EXERCISE GOAL:
Below are records; please set down exactly the lines from the first through the one containing "The width and height of the screenshot is (976, 528).".

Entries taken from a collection
%%

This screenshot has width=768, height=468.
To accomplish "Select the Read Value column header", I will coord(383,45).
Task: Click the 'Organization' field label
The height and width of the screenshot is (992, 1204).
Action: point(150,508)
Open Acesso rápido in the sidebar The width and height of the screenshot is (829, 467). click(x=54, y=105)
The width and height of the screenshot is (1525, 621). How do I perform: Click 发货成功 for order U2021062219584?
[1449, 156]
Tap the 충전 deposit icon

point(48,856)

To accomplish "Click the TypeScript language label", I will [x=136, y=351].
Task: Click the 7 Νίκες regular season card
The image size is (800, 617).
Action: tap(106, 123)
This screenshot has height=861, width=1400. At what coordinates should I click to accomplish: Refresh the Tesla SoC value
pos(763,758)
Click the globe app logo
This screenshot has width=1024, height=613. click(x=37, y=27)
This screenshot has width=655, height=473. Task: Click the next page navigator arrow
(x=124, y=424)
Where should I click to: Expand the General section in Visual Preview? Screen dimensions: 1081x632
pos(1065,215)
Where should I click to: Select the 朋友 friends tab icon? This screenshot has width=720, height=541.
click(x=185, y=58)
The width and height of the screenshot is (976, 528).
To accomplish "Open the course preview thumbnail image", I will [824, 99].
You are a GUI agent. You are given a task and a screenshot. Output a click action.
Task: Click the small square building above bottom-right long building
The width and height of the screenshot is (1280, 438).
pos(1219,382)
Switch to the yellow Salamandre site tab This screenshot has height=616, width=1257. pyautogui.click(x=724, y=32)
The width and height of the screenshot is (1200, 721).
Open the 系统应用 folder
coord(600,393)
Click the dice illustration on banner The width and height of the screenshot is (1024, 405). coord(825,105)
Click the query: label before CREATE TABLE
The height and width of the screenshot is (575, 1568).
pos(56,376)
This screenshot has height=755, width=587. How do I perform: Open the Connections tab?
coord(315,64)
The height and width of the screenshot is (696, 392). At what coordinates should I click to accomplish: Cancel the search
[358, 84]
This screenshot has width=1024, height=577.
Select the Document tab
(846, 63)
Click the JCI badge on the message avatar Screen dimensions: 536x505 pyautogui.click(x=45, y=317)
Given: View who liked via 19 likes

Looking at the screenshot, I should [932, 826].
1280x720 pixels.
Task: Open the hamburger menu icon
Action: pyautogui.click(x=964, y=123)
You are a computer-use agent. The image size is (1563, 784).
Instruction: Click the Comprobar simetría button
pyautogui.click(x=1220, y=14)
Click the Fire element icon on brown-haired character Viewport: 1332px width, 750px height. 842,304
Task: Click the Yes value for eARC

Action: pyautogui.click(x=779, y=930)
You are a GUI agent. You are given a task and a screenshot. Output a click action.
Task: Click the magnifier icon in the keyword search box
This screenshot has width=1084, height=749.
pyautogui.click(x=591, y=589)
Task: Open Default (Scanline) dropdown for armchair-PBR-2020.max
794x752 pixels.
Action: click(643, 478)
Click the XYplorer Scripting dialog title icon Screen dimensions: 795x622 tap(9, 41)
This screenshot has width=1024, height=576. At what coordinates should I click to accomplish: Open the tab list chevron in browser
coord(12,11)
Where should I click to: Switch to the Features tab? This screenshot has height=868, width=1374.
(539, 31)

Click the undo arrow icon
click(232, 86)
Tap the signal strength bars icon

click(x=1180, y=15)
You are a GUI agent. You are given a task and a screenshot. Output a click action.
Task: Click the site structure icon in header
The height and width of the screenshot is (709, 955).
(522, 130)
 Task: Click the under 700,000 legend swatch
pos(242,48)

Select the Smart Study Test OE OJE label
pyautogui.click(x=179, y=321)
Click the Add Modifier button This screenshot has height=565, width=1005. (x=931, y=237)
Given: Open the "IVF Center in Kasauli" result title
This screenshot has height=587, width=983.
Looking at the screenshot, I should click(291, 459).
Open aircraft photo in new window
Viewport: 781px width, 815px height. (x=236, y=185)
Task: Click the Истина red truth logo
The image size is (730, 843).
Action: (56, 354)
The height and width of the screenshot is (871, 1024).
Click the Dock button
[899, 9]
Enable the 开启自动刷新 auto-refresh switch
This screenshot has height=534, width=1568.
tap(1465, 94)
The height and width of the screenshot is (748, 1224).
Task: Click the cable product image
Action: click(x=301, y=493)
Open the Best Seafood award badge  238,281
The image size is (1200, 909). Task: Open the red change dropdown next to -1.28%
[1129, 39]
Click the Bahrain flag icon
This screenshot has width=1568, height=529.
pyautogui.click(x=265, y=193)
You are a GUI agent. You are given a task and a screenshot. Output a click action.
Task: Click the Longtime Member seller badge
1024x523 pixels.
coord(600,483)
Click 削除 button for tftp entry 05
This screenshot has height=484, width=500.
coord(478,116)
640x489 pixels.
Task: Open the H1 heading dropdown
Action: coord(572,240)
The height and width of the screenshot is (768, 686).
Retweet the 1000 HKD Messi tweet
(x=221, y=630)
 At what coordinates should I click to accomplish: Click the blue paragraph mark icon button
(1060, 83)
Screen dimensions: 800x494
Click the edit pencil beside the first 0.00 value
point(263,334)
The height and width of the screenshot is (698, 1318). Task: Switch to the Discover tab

%%

PROBLEM SOLUTION:
This screenshot has width=768, height=468.
To accomplish "Select the Read Value column header", I will coord(383,45).
Task: Click the 'Organization' field label
The height and width of the screenshot is (992, 1204).
Action: point(150,508)
Open Acesso rápido in the sidebar The width and height of the screenshot is (829, 467). click(x=54, y=105)
The width and height of the screenshot is (1525, 621). How do I perform: Click 发货成功 for order U2021062219584?
[1449, 156]
Tap the 충전 deposit icon

point(48,856)

To accomplish "Click the TypeScript language label", I will [x=136, y=351].
Task: Click the 7 Νίκες regular season card
The image size is (800, 617).
Action: tap(106, 123)
This screenshot has height=861, width=1400. At what coordinates should I click to accomplish: Refresh the Tesla SoC value
pos(763,758)
Click the globe app logo
This screenshot has width=1024, height=613. click(x=37, y=27)
This screenshot has width=655, height=473. Task: Click the next page navigator arrow
(x=124, y=424)
Where should I click to: Expand the General section in Visual Preview? Screen dimensions: 1081x632
pos(1065,215)
Where should I click to: Select the 朋友 friends tab icon? This screenshot has width=720, height=541.
click(x=185, y=58)
The width and height of the screenshot is (976, 528).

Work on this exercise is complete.